## What the task requires
Return only the tail of the data below, word for word: the line with "This screenshot has height=204, width=457." and each line after it through the final one.

Provided data START

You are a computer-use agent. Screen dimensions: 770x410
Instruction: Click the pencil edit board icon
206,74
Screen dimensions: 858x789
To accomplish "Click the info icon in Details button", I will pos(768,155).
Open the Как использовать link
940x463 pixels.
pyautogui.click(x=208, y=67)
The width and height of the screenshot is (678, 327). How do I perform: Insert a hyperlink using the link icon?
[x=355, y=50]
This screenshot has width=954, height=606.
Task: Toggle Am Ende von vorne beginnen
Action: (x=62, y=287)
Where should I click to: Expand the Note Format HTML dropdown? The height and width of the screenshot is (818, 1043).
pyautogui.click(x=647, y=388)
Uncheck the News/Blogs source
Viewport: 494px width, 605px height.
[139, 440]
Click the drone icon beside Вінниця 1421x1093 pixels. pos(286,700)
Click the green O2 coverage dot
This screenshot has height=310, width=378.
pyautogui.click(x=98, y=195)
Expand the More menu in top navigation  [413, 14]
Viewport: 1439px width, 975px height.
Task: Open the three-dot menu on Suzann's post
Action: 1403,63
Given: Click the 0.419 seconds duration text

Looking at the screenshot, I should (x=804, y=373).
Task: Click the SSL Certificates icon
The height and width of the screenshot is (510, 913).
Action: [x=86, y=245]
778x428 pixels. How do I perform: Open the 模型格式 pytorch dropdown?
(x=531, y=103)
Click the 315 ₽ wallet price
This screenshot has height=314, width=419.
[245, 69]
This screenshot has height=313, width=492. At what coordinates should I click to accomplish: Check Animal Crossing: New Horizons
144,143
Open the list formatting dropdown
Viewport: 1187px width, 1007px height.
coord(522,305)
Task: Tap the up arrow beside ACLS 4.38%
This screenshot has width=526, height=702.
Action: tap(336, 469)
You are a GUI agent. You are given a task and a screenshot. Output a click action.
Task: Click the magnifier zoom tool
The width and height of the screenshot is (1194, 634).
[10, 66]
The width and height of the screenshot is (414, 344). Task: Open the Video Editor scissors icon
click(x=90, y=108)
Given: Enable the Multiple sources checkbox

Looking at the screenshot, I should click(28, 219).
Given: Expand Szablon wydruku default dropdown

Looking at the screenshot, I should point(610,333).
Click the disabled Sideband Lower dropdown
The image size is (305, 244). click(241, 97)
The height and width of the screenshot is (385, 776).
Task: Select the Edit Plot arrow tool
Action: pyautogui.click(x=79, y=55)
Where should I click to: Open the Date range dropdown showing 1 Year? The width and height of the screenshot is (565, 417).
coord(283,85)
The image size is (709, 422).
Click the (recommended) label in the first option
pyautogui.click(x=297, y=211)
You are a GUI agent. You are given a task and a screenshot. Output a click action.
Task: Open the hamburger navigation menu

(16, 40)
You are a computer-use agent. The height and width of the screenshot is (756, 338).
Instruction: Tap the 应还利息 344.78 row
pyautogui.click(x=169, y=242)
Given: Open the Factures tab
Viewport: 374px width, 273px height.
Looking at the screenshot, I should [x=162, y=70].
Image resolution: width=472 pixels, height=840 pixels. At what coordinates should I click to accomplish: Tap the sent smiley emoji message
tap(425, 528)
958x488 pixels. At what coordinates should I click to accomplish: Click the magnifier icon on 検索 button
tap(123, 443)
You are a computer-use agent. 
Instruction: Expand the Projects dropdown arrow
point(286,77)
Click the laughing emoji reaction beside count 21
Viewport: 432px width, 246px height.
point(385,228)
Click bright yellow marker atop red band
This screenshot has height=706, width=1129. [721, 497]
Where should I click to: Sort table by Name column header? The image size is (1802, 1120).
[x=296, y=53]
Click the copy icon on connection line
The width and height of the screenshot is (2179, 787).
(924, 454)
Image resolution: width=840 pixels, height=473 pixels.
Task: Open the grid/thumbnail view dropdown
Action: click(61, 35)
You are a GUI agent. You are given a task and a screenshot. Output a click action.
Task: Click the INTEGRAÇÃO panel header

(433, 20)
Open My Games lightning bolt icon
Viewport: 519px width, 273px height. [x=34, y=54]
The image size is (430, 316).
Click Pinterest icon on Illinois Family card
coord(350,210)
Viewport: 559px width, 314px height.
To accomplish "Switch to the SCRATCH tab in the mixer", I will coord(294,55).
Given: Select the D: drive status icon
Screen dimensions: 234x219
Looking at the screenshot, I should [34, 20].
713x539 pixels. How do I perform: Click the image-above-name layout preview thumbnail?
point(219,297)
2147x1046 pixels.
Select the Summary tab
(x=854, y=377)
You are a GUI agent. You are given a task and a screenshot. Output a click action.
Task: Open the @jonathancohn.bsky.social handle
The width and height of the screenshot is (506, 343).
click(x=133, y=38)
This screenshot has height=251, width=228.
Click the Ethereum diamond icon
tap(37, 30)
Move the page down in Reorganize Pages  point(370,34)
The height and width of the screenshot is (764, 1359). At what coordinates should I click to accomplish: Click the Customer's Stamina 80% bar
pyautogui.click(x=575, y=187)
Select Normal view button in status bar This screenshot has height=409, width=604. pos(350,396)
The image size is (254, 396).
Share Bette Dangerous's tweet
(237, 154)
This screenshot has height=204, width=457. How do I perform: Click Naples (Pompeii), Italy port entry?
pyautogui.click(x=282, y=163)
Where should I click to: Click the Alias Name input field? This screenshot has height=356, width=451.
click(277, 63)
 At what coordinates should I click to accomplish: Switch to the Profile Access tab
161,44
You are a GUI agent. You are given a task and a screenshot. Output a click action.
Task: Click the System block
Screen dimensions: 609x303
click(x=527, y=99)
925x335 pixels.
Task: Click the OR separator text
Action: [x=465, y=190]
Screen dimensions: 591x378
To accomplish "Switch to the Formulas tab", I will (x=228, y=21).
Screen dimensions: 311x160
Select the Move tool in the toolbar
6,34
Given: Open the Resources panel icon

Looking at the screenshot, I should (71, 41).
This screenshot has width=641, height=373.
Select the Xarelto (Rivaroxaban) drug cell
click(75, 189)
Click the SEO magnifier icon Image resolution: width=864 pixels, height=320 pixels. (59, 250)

Provided data END

## Task solution
This screenshot has height=204, width=457. How do I perform: Click Naples (Pompeii), Italy port entry?
pyautogui.click(x=282, y=163)
Where should I click to: Click the Alias Name input field? This screenshot has height=356, width=451.
click(277, 63)
 At what coordinates should I click to accomplish: Switch to the Profile Access tab
161,44
You are a GUI agent. You are given a task and a screenshot. Output a click action.
Task: Click the System block
Screen dimensions: 609x303
click(x=527, y=99)
925x335 pixels.
Task: Click the OR separator text
Action: [x=465, y=190]
Screen dimensions: 591x378
To accomplish "Switch to the Formulas tab", I will (x=228, y=21).
Screen dimensions: 311x160
Select the Move tool in the toolbar
6,34
Given: Open the Resources panel icon

Looking at the screenshot, I should (71, 41).
This screenshot has width=641, height=373.
Select the Xarelto (Rivaroxaban) drug cell
click(75, 189)
Click the SEO magnifier icon Image resolution: width=864 pixels, height=320 pixels. (59, 250)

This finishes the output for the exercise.